Monday, September 27, 2010

memory monday #4

last week, i spent a couple of nights on my couch -- something i don't do very often and something i hadn't done in a very long time. while sometimes sleep just takes over, i generally wake up unhappy with myself for falling asleep on the couch. mainly because it typically means sore muscles and me not feeling that refreshed. my dreams get a little more crazy. i feel like i'm oversleeping. on one of last week's nights, i even woke up and went to call Jarronn on my cell phone to tell him about something running through my subconscious mind.

somehow Jarronn never had this problem. in fact, on at least two or three night per week, he would fall asleep on our couch. a big part of this had to do with the amazing fact that he had an ability to fall asleep ANYwhere. i'm convinced that you could have put him on a slab of concrete, and he would have been knocked out. and while i would try to wake him up and get him to get in bed, i was usually pretty unsuccessful. and my persistence would typically lead to him getting upset with me.

and so this series of repeated events became yet another lesson in relationship management: learn to pick your battles wisely, and leave the small stuff alone. if he really didn't want to get up, leave him be. and i knew he'd eventually wake up at 2 or 3 a.m. and either do some work he hadn't finished or get in the bed.

this week's memory is from my cousin maria, who -- like Jarronn -- also has had an affinity for our big leather sectional. she would actually look forward to sleeping on it when she would come to visit us.

on september 8, maria wrote:

Apart from the endless mischief and trouble that we caused together, my favorite memory of Jarronn was when we would fall asleep together on the couch.
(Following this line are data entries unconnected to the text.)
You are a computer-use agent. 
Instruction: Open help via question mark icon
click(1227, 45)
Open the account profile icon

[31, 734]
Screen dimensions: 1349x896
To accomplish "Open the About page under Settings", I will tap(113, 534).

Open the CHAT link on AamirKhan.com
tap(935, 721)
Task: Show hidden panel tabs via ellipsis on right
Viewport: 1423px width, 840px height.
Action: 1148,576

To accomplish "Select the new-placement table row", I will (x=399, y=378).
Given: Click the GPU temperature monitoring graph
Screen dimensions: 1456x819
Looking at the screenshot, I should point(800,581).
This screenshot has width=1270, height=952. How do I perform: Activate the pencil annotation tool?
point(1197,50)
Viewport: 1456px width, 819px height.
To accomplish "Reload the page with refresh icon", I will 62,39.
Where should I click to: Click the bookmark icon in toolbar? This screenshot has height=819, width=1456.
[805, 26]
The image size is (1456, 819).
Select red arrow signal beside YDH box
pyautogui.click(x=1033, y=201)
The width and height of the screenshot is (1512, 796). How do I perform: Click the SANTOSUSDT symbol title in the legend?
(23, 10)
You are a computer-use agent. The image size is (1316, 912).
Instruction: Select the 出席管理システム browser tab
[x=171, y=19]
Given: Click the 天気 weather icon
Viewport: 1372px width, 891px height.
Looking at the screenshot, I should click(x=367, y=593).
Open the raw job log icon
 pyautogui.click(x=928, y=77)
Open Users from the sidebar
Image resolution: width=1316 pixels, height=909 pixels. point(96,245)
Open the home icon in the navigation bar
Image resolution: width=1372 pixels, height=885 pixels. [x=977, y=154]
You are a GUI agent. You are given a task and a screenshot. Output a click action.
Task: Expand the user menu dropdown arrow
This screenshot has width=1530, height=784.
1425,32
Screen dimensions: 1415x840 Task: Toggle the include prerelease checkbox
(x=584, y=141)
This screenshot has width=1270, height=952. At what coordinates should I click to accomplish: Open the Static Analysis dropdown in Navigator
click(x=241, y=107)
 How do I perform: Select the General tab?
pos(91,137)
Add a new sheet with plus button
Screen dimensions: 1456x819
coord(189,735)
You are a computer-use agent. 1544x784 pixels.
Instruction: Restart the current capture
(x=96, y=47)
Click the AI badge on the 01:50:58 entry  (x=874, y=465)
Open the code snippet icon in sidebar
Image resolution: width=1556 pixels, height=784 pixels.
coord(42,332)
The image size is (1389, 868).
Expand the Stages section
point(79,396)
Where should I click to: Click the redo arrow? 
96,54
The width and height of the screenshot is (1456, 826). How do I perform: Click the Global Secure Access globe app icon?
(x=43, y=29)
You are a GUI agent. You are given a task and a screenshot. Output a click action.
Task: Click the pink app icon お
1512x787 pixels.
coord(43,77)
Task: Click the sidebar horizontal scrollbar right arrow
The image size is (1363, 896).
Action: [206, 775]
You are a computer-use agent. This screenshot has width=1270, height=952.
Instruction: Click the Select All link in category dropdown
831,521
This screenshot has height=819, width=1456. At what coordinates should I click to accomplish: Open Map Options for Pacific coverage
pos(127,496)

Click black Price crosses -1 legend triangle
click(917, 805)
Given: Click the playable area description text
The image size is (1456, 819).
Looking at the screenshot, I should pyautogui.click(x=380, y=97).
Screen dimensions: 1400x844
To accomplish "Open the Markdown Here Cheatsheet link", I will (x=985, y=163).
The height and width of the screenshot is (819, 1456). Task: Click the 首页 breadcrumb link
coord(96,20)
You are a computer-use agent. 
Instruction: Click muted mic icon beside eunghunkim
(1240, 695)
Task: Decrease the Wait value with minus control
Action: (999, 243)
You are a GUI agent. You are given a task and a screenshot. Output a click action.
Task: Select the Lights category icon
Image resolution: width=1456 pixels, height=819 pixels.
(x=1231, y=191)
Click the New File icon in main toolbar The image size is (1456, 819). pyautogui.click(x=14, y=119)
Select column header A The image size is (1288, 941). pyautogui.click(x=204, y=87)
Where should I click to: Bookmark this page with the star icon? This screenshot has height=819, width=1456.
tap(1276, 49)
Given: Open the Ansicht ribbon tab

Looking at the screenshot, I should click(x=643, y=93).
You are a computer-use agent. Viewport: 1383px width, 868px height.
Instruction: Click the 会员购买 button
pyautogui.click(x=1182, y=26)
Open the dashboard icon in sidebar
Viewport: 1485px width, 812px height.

We'd been doing it since we first met, and it didn't matter the couch: from Jess' couch and loveseat at her townhouse in Jersey in '05, to Aunty Jen's couch at home, to their incredible leather couch in Maryland: that was the one time I got Jarronn to myself, and selfishly, I loved it. 

Even though we were sleeping and weren't speaking, it was the one moment where I didn't have to share him with anyone else. It was this long period of silence that felt so comfortable and so safe, that I almost hated waking up. It may sound ridiculous, but during that time I felt like we were bonding and it was this special time that I cherised when no one could interrupt. 

Jarronn and I don't get to physically take naps anymore, but I fall asleep with him every night feeling incredibly secure. I love you "big cousin."